### The problem
Taking the line that contains "The height and width of the screenshot is (640, 589)." as the starting point, give again exactly every line up to and including the last line of the records below.
Information provided below:
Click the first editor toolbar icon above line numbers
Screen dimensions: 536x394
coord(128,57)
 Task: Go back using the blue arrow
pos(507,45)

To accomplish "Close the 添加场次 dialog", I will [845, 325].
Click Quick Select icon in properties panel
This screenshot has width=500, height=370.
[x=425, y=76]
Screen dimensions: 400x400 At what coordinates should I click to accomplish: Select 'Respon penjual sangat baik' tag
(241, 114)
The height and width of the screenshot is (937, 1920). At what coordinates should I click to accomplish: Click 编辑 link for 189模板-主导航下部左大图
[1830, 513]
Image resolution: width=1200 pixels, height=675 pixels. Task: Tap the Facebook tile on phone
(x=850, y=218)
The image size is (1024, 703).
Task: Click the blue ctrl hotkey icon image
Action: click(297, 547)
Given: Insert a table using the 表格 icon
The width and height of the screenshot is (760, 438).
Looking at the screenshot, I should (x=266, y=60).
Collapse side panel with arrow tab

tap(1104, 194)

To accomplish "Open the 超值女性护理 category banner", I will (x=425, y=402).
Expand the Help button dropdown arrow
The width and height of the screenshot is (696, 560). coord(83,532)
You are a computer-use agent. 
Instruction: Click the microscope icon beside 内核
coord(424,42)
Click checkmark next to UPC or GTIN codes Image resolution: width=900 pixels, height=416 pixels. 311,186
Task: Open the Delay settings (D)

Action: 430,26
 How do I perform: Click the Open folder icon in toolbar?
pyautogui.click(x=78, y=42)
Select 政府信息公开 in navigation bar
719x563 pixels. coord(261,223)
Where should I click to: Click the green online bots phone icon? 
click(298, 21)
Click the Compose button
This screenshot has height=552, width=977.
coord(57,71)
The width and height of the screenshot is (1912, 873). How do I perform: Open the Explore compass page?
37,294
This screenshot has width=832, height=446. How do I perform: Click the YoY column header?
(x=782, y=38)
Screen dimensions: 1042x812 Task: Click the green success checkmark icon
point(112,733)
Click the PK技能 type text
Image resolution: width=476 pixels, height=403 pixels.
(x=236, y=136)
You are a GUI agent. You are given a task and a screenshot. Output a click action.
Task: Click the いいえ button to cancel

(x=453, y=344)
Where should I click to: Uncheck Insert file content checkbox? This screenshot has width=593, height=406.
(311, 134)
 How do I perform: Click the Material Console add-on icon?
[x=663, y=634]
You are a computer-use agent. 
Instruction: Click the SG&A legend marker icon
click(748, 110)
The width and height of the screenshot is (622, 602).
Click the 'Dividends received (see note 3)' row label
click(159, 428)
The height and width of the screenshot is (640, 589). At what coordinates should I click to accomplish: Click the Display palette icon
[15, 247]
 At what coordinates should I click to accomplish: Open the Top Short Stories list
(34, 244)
End of Information provided.
### Problem solution
The height and width of the screenshot is (640, 589). At what coordinates should I click to accomplish: Click the Display palette icon
[15, 247]
 At what coordinates should I click to accomplish: Open the Top Short Stories list
(34, 244)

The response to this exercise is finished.